Goal of the exercise:
Without any omission, reproduce the records that follow.

Records for this task:

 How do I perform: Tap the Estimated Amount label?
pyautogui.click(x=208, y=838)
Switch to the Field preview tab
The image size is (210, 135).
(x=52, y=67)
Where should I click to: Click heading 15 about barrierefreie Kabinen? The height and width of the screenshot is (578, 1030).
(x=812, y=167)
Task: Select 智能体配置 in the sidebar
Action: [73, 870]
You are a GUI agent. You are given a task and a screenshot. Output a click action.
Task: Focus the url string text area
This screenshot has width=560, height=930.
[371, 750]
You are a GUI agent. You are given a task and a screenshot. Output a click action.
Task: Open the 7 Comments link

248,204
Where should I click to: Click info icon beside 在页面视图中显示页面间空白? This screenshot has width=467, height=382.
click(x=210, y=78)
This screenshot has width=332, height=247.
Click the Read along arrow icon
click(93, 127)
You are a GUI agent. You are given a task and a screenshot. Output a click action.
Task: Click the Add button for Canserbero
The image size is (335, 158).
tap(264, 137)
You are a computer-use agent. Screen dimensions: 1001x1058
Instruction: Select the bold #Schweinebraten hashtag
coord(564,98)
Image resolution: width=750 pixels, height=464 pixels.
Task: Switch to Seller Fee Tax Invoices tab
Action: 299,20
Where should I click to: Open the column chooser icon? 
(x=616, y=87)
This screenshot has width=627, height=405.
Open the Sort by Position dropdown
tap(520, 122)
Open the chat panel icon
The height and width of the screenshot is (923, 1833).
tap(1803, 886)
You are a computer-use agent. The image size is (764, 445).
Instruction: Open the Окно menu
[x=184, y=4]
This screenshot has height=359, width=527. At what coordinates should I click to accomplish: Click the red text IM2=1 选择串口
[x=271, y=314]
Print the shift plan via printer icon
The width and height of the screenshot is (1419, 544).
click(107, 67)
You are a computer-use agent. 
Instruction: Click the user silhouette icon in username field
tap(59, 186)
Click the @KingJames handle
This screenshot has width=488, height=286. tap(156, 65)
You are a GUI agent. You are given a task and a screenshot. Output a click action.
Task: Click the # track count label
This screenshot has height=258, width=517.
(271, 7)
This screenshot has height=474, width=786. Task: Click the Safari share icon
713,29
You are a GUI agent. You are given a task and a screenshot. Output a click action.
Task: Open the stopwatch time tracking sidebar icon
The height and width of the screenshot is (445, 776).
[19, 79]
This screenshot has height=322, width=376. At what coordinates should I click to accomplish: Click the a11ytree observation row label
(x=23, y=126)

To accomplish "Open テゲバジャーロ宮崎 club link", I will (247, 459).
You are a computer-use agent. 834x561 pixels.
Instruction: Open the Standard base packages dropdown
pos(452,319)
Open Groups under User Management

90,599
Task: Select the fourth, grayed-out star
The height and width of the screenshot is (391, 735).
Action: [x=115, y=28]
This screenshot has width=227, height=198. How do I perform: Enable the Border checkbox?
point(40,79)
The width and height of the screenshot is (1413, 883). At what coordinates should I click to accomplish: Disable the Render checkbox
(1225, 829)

Written reply:
 How do I perform: Tap the Estimated Amount label?
pyautogui.click(x=208, y=838)
Switch to the Field preview tab
The image size is (210, 135).
(x=52, y=67)
Where should I click to: Click heading 15 about barrierefreie Kabinen? The height and width of the screenshot is (578, 1030).
(x=812, y=167)
Task: Select 智能体配置 in the sidebar
Action: [73, 870]
You are a GUI agent. You are given a task and a screenshot. Output a click action.
Task: Focus the url string text area
This screenshot has width=560, height=930.
[371, 750]
You are a GUI agent. You are given a task and a screenshot. Output a click action.
Task: Open the 7 Comments link

248,204
Where should I click to: Click info icon beside 在页面视图中显示页面间空白? This screenshot has width=467, height=382.
click(x=210, y=78)
This screenshot has width=332, height=247.
Click the Read along arrow icon
click(93, 127)
You are a GUI agent. You are given a task and a screenshot. Output a click action.
Task: Click the Add button for Canserbero
The image size is (335, 158).
tap(264, 137)
You are a computer-use agent. Screen dimensions: 1001x1058
Instruction: Select the bold #Schweinebraten hashtag
coord(564,98)
Image resolution: width=750 pixels, height=464 pixels.
Task: Switch to Seller Fee Tax Invoices tab
Action: 299,20
Where should I click to: Open the column chooser icon? 
(x=616, y=87)
This screenshot has width=627, height=405.
Open the Sort by Position dropdown
tap(520, 122)
Open the chat panel icon
The height and width of the screenshot is (923, 1833).
tap(1803, 886)
You are a computer-use agent. The image size is (764, 445).
Instruction: Open the Окно menu
[x=184, y=4]
This screenshot has height=359, width=527. At what coordinates should I click to accomplish: Click the red text IM2=1 选择串口
[x=271, y=314]
Print the shift plan via printer icon
The width and height of the screenshot is (1419, 544).
click(107, 67)
You are a computer-use agent. 
Instruction: Click the user silhouette icon in username field
tap(59, 186)
Click the @KingJames handle
This screenshot has width=488, height=286. tap(156, 65)
You are a GUI agent. You are given a task and a screenshot. Output a click action.
Task: Click the # track count label
This screenshot has height=258, width=517.
(271, 7)
This screenshot has height=474, width=786. Task: Click the Safari share icon
713,29
You are a GUI agent. You are given a task and a screenshot. Output a click action.
Task: Open the stopwatch time tracking sidebar icon
The height and width of the screenshot is (445, 776).
[19, 79]
This screenshot has height=322, width=376. At what coordinates should I click to accomplish: Click the a11ytree observation row label
(x=23, y=126)

To accomplish "Open テゲバジャーロ宮崎 club link", I will (247, 459).
You are a computer-use agent. 834x561 pixels.
Instruction: Open the Standard base packages dropdown
pos(452,319)
Open Groups under User Management

90,599
Task: Select the fourth, grayed-out star
The height and width of the screenshot is (391, 735).
Action: [x=115, y=28]
This screenshot has width=227, height=198. How do I perform: Enable the Border checkbox?
point(40,79)
The width and height of the screenshot is (1413, 883). At what coordinates should I click to accomplish: Disable the Render checkbox
(1225, 829)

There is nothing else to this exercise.